作品情報
主人公のハッチ(ボブ・オデンカーク)は、郊外にある自宅と職場の金型工場を路線バスで往復する、ルーティンで退屈な毎日を送っている。外見は地味で、目立った特徴もない。この世の理不尽なことはすべて全身で受け止め、決して歯向かうことはない。妻には距離を置かれ、息子からもリスペクトされることはない。世間から見れば、どこにでも居る、何者でもない男だ。ある日、バスの車内でチンピラと居合わせる。「ジジイ」呼ばわりされたことで、ハッチは遂にブチ切れ大乱闘。しかし、この事件はその後ロシアンマフィアへとつながり、街頭での銃撃戦、カーチェイス、と派手にエスカレートしていくのだった…。
『Mr.ノーバディー』レビュー
アクション映画の手法のひとつとして、元CIA、元スパイ、元殺し屋…というように「実は凄かった」というものがあって、今作もその類のものであるのだが、『ハードコア』の監督イリヤ・ナイシュラー、『ジョン・ウィック』の脚本家デレク・コルスタッドという「理論や哲学なんて関係ない!」と騒いでそうな、少し頭のよろしくないクリエイターが集結したことによって、今作も非常にシンプルな内容の作品に仕上がっている。
昔は凄い人だったのに、日々の生活の中で、すっかり落ちぶれてしまったが、ある出来事や事件が起きて、徐々に感覚が戻ってくるという入り口は、今まで映画でもドラマでもアニメでも散々、やり倒されてきた設定ではあるが、かつてのグラインドハウス的なノリの1作として観るのには申し分ない。
正にB級アクションといったところだが、映像技術の進化によって、スカスカな作品まで、それなりのスタイリッシュ・アクションに見えてしまうのだから、良い時代になったと言うべきなのだろうか…
過去に何をしていた人物なのかということもはっきりとは説明されない、今作の主人公ハッチ。
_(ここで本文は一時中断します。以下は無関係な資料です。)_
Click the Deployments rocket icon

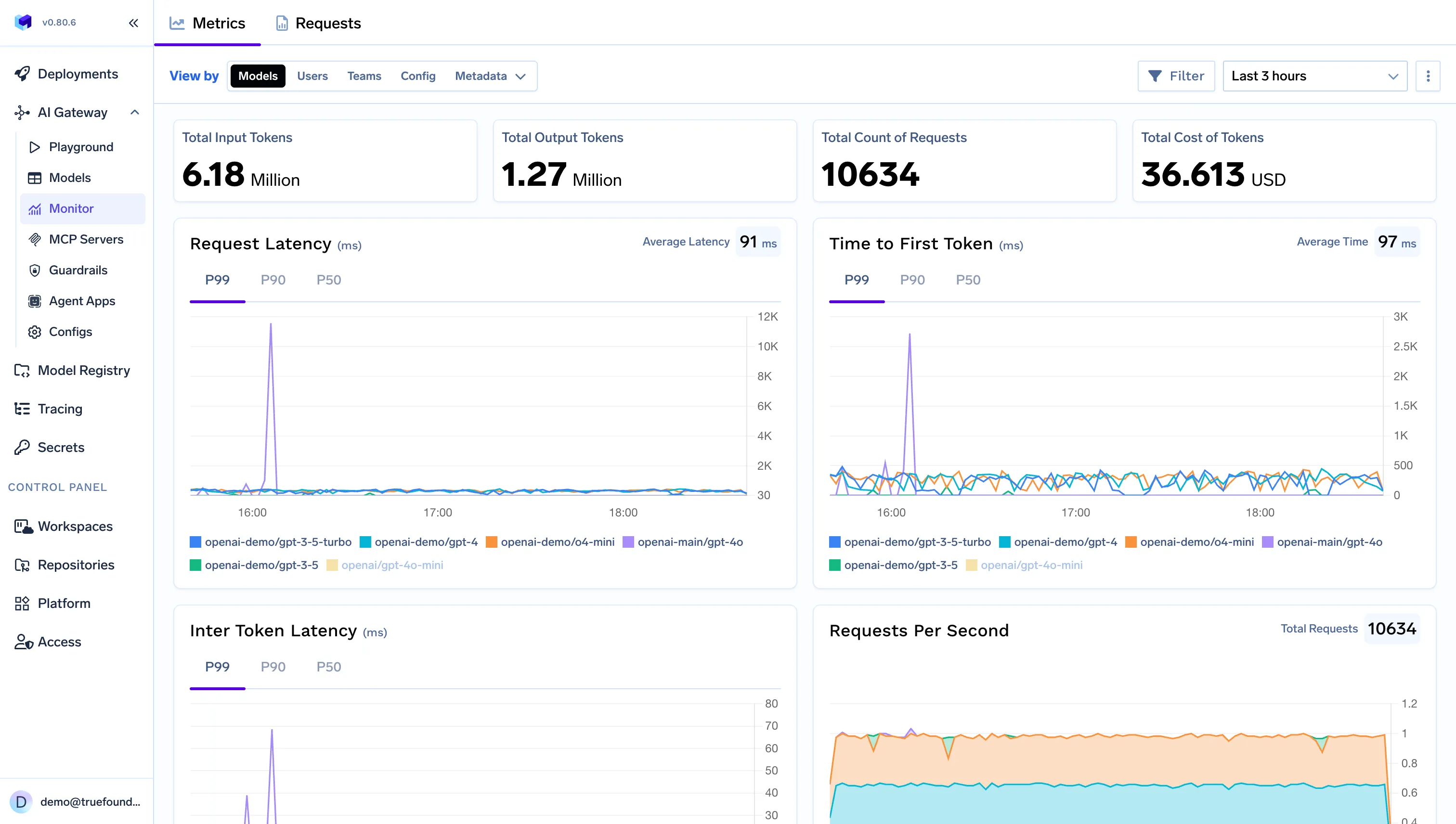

あることがきっかけでトリガーが発動し、殺人マシンへと変貌するのだが、そのきっかけというのが、無理やりすぎて、かなり理不尽。
バスに乗ってきたチンピラに八つ当たりしてボコボコにしたことがきっかけで、ロシアンマフィアに復讐されて、家族も危険になるが、もはや自業自得である。
ここで気づいたのだが、日常生活から滲み出るような無害感というのが、観ているうちに私たちにも植え付けられていて、勝手に「いい人」「無害な人」というイメージを作り出してしまっていたから、このトリガーの発動方法には、無理矢理な感じがしてしまったのだが、そもそもハッチというキャラクターが以前はどんな人物だったのかがわからないのだ。
極端なことを言えば、殺人マシンのサイコパスで、人を殺すことに生きがいを感じている『マーダー・ライド・ショー』のファミリーのような精神構造の人物かもしれないことからも、ハッチの視点ではなく、やられるロシアンマフィア側の視点で観たほうが、実は筋としてしっくりきてしまうのだ。
そう考えてしまうと、常識の範囲内での想像というのが、当てはまらず、もはや何でもありという無敵な状態となっているのだ。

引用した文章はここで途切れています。